**Required action:** Transcribe the entire listing faithfully; every line must match the original.
Provided entries Block Start
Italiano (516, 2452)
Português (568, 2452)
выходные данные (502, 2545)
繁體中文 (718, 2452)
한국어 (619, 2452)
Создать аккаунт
Provided entries Block End
**Answer space:**
Italiano (516, 2452)
Português (568, 2452)
выходные данные (502, 2545)
繁體中文 (718, 2452)
한국어 (619, 2452)
Создать аккаунт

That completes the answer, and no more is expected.